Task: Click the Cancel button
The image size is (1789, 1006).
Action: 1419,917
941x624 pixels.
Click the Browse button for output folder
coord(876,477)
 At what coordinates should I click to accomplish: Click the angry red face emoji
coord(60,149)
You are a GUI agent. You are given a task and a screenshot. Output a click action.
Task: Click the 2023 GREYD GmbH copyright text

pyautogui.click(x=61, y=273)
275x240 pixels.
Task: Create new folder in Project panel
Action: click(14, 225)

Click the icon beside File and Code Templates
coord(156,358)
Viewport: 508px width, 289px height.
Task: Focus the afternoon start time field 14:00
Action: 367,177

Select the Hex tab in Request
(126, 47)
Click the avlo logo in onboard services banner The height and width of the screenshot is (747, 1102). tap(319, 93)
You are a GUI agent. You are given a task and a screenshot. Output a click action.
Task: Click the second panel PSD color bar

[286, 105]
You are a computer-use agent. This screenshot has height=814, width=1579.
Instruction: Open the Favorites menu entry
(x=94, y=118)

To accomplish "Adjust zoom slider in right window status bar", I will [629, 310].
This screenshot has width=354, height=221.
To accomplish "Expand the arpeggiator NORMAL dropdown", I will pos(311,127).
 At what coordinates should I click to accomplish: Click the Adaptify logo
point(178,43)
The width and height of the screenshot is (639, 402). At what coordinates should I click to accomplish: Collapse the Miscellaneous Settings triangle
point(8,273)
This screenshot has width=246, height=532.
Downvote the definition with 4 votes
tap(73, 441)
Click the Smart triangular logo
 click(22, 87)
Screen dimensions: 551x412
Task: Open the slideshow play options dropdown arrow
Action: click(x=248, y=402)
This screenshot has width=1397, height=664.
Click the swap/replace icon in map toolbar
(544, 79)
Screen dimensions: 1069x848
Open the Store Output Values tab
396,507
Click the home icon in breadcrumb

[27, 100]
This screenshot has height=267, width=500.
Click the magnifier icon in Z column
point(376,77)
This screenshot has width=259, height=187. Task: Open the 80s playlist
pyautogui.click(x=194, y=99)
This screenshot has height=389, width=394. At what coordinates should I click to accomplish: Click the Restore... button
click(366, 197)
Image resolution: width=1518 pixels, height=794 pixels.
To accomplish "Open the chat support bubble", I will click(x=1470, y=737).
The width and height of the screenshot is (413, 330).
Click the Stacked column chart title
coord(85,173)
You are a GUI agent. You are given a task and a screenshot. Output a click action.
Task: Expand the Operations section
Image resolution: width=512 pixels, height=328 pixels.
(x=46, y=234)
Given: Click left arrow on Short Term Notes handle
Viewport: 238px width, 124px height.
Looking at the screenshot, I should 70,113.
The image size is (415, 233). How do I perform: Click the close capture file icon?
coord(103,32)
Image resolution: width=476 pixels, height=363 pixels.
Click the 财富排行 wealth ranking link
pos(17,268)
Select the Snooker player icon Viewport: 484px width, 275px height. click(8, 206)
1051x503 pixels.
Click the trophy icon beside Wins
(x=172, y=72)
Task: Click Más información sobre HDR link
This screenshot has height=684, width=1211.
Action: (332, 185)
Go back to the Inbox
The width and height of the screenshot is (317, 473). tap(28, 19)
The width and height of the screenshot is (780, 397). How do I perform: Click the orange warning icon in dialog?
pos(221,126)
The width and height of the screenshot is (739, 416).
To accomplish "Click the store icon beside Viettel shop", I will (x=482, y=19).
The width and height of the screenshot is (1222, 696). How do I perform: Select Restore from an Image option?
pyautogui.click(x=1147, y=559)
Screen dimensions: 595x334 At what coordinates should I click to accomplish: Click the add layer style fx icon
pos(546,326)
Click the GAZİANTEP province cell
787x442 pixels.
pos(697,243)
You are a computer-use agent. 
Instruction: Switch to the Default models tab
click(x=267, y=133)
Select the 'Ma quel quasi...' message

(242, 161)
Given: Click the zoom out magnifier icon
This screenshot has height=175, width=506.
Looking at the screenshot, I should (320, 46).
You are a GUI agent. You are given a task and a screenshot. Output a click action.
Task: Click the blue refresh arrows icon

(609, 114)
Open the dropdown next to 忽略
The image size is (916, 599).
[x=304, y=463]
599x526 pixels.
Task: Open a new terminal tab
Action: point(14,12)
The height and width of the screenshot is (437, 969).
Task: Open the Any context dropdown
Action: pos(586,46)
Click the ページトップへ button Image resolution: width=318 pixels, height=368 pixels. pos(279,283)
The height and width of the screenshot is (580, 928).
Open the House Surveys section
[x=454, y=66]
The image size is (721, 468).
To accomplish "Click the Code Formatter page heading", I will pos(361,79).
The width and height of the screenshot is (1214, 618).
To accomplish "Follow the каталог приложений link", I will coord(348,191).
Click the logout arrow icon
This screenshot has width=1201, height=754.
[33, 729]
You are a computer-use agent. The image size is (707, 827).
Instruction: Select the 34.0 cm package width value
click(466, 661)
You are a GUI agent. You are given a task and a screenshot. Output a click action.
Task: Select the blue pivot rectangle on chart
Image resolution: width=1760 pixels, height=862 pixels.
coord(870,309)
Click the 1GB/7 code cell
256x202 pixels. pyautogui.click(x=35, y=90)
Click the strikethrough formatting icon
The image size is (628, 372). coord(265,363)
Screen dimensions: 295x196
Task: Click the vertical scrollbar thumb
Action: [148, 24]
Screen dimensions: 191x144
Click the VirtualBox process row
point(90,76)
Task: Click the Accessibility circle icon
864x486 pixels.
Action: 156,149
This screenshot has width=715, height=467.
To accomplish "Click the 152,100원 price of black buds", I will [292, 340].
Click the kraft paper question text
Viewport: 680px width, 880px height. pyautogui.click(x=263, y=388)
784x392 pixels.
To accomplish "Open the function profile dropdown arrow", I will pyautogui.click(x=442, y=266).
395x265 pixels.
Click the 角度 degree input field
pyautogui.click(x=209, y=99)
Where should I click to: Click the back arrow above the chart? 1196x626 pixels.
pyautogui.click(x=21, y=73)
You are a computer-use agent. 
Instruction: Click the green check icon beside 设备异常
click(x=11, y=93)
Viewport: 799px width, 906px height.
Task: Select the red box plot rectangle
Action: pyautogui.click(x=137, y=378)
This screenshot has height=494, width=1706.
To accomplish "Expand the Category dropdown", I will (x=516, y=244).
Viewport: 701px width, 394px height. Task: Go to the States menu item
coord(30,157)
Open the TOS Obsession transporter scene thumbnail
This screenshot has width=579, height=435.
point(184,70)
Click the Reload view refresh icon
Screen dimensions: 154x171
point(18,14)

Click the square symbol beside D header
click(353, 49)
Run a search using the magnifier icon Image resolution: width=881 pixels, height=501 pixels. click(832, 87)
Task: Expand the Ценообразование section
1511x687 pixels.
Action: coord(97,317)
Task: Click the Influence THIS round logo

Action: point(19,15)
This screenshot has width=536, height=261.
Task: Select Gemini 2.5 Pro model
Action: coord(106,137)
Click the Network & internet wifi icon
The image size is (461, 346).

──────────

**Your assignment:** Would you please copy, word for word, everything above from the line containing "787x442 pixels." down to the line containing "You are a computer-use agent. The", those two lines included?

**Written response:**
787x442 pixels.
pos(697,243)
You are a computer-use agent. 
Instruction: Switch to the Default models tab
click(x=267, y=133)
Select the 'Ma quel quasi...' message

(242, 161)
Given: Click the zoom out magnifier icon
This screenshot has height=175, width=506.
Looking at the screenshot, I should (320, 46).
You are a GUI agent. You are given a task and a screenshot. Output a click action.
Task: Click the blue refresh arrows icon

(609, 114)
Open the dropdown next to 忽略
The image size is (916, 599).
[x=304, y=463]
599x526 pixels.
Task: Open a new terminal tab
Action: point(14,12)
The height and width of the screenshot is (437, 969).
Task: Open the Any context dropdown
Action: pos(586,46)
Click the ページトップへ button Image resolution: width=318 pixels, height=368 pixels. pos(279,283)
The height and width of the screenshot is (580, 928).
Open the House Surveys section
[x=454, y=66]
The image size is (721, 468).
To accomplish "Click the Code Formatter page heading", I will pos(361,79).
The width and height of the screenshot is (1214, 618).
To accomplish "Follow the каталог приложений link", I will coord(348,191).
Click the logout arrow icon
This screenshot has width=1201, height=754.
[33, 729]
You are a computer-use agent. The image size is (707, 827).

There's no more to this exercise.